— Excerpted data —
:::::
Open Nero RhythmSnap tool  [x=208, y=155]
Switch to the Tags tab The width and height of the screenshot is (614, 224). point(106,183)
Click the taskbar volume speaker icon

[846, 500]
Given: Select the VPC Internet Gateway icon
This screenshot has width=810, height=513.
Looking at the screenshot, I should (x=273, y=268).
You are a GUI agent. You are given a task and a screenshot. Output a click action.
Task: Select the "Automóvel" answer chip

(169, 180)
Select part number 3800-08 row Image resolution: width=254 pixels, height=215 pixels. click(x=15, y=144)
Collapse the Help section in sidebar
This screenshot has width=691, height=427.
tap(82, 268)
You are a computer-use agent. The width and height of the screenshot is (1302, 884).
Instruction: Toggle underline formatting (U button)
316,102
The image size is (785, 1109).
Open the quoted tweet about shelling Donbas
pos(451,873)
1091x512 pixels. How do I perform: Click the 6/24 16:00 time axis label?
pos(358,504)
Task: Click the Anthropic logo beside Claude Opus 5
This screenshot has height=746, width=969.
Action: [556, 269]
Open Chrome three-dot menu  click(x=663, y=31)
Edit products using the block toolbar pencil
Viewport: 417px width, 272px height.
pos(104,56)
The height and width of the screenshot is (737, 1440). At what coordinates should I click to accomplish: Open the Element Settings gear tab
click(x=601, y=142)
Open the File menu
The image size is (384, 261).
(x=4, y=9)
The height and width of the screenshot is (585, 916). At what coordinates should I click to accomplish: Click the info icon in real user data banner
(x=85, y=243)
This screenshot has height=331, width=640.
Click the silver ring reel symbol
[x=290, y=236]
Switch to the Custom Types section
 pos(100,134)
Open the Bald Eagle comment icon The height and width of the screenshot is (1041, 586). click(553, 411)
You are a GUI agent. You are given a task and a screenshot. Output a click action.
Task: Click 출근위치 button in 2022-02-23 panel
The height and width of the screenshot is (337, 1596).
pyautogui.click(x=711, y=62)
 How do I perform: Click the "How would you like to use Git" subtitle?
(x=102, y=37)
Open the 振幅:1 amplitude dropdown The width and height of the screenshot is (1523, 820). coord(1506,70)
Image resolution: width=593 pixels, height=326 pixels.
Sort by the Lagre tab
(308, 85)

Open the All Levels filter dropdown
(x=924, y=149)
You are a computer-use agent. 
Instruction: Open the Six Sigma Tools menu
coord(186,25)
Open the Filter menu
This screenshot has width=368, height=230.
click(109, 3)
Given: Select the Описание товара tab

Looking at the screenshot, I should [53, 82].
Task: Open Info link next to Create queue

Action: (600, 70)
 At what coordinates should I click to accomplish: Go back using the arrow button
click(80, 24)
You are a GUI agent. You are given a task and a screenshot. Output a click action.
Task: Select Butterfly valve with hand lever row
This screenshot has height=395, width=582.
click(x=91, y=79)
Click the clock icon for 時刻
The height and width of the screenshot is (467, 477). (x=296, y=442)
:::::
— Task objective —
Please identify each line of the entries above that contains the word "This", and copy those lines out.

— Answer to the task —
This screenshot has width=810, height=513.
This screenshot has width=691, height=427.
This screenshot has height=746, width=969.
This screenshot has height=331, width=640.
This screenshot has width=368, height=230.
This screenshot has height=395, width=582.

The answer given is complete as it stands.